If you want to tell somebody something, you have to speak their language. And it helps to be in the same room.
- If you’re on TV and your audience isn’t forget it
- If you’re using traditional PR to get in papers and magazines and your customers aren’t, forget it
- If you’re trying to send out email newsletters and your users would prefer text messages, forget it
- If you’re using forums and the people you want to have a conversation with are reading blogs, forget it
That’s my response to nonsense like this: Why Apple doesn’t have a blogging policy.
IT AIN’T ABOUT BLOGGING. It’s about communication. it’s about sharing information. It’s about solving problems. And while Scoble loves to babble about blogs (because he is, ultimately, a blogger, not a communicator), Apple employees have been out there working with the customer base.
Wander through any of the lists.apple.com mailing lists, one of Apple’s core communication tools with their developers. On EVERY list, you’ll come to realize there are Apple engineers on them, answering questions, helping people, doing things. Same with the online forums (Apple’s and others). There are people out there, doing ad-hoc tech support on a regular basis. Some of them actually have it as part of their job description, some of them do it because they feel they should. I’d guess there are 100 Apple employees active on lists.apple.com alone, and likely that many on the Apple support boards.

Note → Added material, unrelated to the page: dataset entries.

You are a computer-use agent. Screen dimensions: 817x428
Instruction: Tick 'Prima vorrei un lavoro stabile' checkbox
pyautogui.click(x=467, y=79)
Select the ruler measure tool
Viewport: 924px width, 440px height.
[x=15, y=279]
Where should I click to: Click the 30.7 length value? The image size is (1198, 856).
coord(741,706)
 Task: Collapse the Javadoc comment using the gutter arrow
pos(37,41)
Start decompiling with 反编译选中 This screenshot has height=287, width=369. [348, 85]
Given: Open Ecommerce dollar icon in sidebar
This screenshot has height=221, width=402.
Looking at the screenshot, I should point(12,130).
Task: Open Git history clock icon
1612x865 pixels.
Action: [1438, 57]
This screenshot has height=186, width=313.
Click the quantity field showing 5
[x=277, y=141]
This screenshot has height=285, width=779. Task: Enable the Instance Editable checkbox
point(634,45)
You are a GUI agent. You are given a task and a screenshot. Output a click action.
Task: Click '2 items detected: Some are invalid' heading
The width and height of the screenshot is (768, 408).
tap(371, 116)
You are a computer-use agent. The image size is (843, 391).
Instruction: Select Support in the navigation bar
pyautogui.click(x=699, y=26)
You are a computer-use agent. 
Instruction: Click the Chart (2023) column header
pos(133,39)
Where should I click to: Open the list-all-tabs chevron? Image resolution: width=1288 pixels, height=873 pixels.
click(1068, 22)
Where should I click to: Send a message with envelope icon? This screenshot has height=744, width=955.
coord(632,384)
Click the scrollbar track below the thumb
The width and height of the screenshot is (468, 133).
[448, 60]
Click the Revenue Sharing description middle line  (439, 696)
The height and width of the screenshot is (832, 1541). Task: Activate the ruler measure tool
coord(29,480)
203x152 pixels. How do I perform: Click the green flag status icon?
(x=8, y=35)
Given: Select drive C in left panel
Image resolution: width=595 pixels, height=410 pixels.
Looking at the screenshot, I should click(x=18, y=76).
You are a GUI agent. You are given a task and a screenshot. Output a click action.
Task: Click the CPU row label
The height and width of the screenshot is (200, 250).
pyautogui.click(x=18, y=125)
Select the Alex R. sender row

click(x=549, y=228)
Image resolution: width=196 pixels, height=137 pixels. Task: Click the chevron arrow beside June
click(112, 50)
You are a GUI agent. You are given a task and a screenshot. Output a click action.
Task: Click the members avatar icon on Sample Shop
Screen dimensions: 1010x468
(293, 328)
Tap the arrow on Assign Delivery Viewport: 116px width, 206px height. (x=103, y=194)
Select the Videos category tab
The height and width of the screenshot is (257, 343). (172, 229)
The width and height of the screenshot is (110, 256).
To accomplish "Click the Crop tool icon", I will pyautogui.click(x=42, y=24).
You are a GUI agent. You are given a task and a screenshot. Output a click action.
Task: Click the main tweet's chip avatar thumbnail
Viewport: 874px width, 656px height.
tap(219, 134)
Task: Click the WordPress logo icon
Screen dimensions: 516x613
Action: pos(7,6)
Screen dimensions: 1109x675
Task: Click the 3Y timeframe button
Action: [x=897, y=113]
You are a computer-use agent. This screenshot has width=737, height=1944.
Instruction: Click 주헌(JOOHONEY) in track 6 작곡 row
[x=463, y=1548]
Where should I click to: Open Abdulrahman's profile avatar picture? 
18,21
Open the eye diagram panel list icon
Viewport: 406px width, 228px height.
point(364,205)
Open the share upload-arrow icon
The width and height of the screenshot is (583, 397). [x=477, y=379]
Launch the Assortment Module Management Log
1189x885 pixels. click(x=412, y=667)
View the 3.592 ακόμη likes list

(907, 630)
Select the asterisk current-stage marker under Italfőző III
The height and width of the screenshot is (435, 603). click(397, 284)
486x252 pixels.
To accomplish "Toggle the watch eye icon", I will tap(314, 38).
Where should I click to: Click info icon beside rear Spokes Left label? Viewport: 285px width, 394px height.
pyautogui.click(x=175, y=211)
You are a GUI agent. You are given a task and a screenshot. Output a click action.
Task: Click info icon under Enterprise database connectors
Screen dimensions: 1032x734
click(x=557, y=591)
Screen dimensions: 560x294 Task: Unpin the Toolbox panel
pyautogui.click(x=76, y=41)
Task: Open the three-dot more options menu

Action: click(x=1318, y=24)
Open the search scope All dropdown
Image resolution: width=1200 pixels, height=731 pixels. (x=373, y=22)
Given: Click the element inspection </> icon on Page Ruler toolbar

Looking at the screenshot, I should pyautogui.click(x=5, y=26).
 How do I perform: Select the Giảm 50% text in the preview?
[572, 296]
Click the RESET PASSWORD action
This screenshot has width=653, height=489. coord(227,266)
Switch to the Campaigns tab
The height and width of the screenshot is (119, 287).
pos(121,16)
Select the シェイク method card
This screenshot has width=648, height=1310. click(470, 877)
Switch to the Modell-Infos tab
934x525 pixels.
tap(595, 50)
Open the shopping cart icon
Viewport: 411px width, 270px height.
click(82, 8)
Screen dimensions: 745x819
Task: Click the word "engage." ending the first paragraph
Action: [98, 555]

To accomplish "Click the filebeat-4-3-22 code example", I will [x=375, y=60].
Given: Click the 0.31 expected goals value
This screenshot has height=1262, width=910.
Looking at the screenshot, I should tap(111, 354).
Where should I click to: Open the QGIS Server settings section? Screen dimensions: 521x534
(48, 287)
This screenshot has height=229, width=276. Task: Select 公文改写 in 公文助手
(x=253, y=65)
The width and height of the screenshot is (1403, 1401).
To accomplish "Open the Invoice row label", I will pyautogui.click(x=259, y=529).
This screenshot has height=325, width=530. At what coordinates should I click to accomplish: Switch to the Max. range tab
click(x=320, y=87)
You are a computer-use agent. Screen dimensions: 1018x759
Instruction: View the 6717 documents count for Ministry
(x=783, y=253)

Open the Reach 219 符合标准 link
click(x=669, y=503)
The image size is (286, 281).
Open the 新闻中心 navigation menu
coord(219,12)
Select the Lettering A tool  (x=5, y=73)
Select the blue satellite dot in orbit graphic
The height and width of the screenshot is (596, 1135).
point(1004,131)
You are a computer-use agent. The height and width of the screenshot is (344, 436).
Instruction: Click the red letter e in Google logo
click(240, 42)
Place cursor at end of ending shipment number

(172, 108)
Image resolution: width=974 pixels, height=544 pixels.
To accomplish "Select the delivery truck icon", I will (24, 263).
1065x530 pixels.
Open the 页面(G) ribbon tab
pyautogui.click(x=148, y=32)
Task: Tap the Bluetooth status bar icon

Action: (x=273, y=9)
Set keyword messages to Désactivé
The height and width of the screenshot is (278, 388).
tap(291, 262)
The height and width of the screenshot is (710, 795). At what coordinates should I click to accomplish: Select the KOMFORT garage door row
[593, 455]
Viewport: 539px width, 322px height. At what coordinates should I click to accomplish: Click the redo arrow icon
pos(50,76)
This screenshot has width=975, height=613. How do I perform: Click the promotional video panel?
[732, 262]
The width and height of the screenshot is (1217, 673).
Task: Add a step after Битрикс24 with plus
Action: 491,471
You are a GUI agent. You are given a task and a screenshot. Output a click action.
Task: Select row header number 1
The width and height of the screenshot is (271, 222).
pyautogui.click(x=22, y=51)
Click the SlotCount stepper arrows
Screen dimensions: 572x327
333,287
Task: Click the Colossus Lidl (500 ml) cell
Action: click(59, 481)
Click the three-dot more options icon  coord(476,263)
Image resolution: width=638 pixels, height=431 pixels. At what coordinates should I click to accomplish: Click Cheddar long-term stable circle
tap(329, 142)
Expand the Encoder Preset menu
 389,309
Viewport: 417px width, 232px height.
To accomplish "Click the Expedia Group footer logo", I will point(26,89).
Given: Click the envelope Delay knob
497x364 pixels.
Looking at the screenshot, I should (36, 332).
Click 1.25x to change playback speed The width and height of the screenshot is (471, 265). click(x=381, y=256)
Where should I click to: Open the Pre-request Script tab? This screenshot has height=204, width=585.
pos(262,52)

Email lists and forums are for existing clients with technical problems. You’re forgetting people who have not yet exchanged money in their pockets with products on your shelves.
What about the people who want to enlist? What about the people who want to get on the bus? What about the people who want to stop and have a coffee? What about the people who want to join a community? What about the people who want to stop for a minute at the water cooler?
Attitudes like this …
And THAT is why Apple has no blogging policy. Because, frankly, it’d just get in the way of what is already going on: working with and communicating with Apple’s customers.
… are insular. Inward-focused. Limited and limiting.
Not that anything that you’re talking about currently doing is bad. Not at all. But, as always, good is the incessant evil enemy of best.
And best is communicating with all your clients by engaging them where they are, in the language that they speak, with the media that they use.[tags] apple, blogging, communicating, marketing, web2.0, pr, john koetsier [/tags]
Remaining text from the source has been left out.